Rewrite the material below, changing every instance of "dropdown" to "drop-down menu" and leaving everything else as it is.

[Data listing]
☆ ☆ ☆ ☆ ☆ ☆ ☆
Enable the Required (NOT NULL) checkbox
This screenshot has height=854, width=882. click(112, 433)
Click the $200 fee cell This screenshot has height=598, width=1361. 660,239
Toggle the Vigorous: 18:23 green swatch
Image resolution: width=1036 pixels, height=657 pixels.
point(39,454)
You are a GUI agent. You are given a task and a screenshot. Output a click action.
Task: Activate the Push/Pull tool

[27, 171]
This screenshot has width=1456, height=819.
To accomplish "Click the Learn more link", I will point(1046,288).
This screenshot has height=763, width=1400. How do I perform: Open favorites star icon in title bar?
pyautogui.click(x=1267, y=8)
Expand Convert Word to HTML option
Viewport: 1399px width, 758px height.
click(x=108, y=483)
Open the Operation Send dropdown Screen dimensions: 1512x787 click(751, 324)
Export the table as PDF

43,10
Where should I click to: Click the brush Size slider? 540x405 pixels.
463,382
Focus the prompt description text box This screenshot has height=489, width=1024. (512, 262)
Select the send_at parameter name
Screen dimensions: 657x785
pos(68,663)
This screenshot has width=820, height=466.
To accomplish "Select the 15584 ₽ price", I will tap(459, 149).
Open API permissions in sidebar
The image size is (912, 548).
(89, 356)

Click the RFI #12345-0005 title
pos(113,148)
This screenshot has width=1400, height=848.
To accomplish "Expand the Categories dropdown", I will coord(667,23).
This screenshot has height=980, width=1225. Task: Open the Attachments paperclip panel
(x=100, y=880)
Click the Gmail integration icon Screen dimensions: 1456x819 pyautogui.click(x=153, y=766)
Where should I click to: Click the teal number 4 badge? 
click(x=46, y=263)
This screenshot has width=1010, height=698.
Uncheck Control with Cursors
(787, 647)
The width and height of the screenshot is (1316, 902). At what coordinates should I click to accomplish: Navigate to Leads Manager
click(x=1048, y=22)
☆ ☆ ☆ ☆ ☆ ☆ ☆
→ **RESULT OF THE EXERCISE**
Enable the Required (NOT NULL) checkbox
This screenshot has height=854, width=882. click(112, 433)
Click the $200 fee cell This screenshot has height=598, width=1361. 660,239
Toggle the Vigorous: 18:23 green swatch
Image resolution: width=1036 pixels, height=657 pixels.
point(39,454)
You are a GUI agent. You are given a task and a screenshot. Output a click action.
Task: Activate the Push/Pull tool

[27, 171]
This screenshot has width=1456, height=819.
To accomplish "Click the Learn more link", I will point(1046,288).
This screenshot has height=763, width=1400. How do I perform: Open favorites star icon in title bar?
pyautogui.click(x=1267, y=8)
Expand Convert Word to HTML option
Viewport: 1399px width, 758px height.
click(x=108, y=483)
Open the Operation Send drop-down menu Screen dimensions: 1512x787 click(751, 324)
Export the table as PDF

43,10
Where should I click to: Click the brush Size slider? 540x405 pixels.
463,382
Focus the prompt description text box This screenshot has height=489, width=1024. (512, 262)
Select the send_at parameter name
Screen dimensions: 657x785
pos(68,663)
This screenshot has width=820, height=466.
To accomplish "Select the 15584 ₽ price", I will tap(459, 149).
Open API permissions in sidebar
The image size is (912, 548).
(89, 356)

Click the RFI #12345-0005 title
pos(113,148)
This screenshot has width=1400, height=848.
To accomplish "Expand the Categories drop-down menu", I will coord(667,23).
This screenshot has height=980, width=1225. Task: Open the Attachments paperclip panel
(x=100, y=880)
Click the Gmail integration icon Screen dimensions: 1456x819 pyautogui.click(x=153, y=766)
Where should I click to: Click the teal number 4 badge? 
click(x=46, y=263)
This screenshot has width=1010, height=698.
Uncheck Control with Cursors
(787, 647)
The width and height of the screenshot is (1316, 902). At what coordinates should I click to accomplish: Navigate to Leads Manager
click(x=1048, y=22)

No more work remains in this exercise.